[Rows of text and element pointing]
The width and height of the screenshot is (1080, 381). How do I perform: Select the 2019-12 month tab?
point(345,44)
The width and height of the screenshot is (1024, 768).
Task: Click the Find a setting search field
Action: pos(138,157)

Objective
Rewrite the rows above with "month tab" changed to "calendar tab" throughout, leaving everything else as it is.

Complete response
The width and height of the screenshot is (1080, 381). How do I perform: Select the 2019-12 calendar tab?
point(345,44)
The width and height of the screenshot is (1024, 768).
Task: Click the Find a setting search field
Action: pos(138,157)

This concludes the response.